Of course, this attitude isn't confined to direct mailers but can be found in all sorts of business-speak. It always seems to me that a smart business-owner can steal a real march on the competition simply by displaying a little respect for the customer.

February 17, 2007

Dreams & Songs To Sing Or Low Lies?

I read a report in today's paper of a talk being given by a postgraduate, Liam O'Callaghan, which sets out to debunk the various myths that have grown up around the Munster rugby team. For those of you unfamiliar with the story, the Munster team has emerged as one of the best-loved sporting brands in this part of the world.

Apparently, O'Callaghan plans to reveal how, despite the team's reputation as a unique collective representing a distinctive brand of rural, rugged decency, a significant number of the team attended fee-paying, private schools rather than learned their trade under the rather more public and much less privileged shelter of a hedge-school.

Some Munster fans are apparently up in arms at the perceived slight but I think they may be missing the point. Very few brand stories stand up to the scrutiny of the historian but the Munster myth-makers have shown a particularly deft sleight of hand in weaving some loose facts and fictions into the brand we know today. In contrast, their counterparts at my home team of Leinster have struggled to match their own narrative to the demands of producing a successful brand on and off the pitch.

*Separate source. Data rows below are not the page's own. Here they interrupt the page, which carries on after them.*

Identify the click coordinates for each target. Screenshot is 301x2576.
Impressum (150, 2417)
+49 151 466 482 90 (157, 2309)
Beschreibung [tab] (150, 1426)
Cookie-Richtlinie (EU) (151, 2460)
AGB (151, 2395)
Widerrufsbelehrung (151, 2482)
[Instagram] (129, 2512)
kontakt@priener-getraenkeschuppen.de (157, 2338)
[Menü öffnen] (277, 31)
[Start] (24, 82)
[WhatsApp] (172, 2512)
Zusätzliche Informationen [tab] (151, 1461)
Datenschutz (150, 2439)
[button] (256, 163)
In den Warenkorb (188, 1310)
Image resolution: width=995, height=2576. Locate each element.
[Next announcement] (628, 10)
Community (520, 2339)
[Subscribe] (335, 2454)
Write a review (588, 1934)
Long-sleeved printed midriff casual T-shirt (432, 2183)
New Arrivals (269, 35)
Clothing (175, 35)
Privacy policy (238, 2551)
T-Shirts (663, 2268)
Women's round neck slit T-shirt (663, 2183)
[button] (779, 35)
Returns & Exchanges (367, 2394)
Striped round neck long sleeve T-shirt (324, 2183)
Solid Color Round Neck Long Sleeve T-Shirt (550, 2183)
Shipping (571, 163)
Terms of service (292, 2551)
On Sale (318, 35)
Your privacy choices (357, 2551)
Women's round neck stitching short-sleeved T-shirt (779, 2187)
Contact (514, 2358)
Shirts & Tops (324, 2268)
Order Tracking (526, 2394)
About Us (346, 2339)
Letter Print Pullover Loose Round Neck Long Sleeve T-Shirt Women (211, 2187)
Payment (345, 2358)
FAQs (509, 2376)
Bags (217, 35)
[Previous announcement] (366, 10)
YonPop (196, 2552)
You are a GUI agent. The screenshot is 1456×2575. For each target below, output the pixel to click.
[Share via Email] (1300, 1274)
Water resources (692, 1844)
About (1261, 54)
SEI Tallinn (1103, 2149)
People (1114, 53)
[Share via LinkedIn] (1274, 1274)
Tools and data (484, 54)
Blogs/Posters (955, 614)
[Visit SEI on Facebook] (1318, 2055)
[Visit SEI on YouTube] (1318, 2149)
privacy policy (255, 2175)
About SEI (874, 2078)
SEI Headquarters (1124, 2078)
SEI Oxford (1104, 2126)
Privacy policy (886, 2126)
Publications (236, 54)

Perhaps the proof of the Munster myth (if any such proof is needed or possible) is to be found in the belief shown by players and supporters alike as they set about their business of making it real where it matters: through the deeds of this new generation of sporting heroes?

February 12, 2007

The Bigger The Better

In a previous post 'Ah Mr Brand, We've Been Expecting You', I wondered which of the ingredients in the traditional James Bond franchise were essential to the brand. I read an excerpt today from Simon Winder's 'The Man Who Saved Britain' (courtesy of the resourceful Delancey Place) who suggests that "In the hierarchy of reasons for Bond's endurance his villains perhaps stand the highest". He goes on to say that "this sense of tremendously clever men, caged in by the dreariness of the diurnal, planning vast and devastating schemes more for their own pleasure than for any rational gains...is enough, in my view, to justify Fleming's literary career".

I think Winder is on to something (and it's perhaps no accident that Pixar's The Incredibles, which enjoyed sensational success at the box-office, tapped into the same villain-source for its Syndrome character). Maybe there's something in there too for the everyday brand which must conjure up a compelling nemesis or run the risk of being dismissed as an irrelevant sideshow.

February 05, 2007

When Your Bowl Overfloweth

Whilst Superbowl Sunday isn't such a big deal in this part of the world, most of us are aware of how it's as much a centrepiece for Madison Avenue as it is for the ball players (for more brand-related humour, see
Skydeck Cartoons)

I haven't heard yet which ad came out on top in this year's competition but it always strikes me that this sort of scramble for attention offers a distorted take on how best to build a brand (rather like looking to celebrities for tips on happiness). Although Apple's 1984 Superbowl advertisement has become the stuff of legend, the rest of us should probably look to more local and modest successes for examples of campaigns we might reasonably emulate.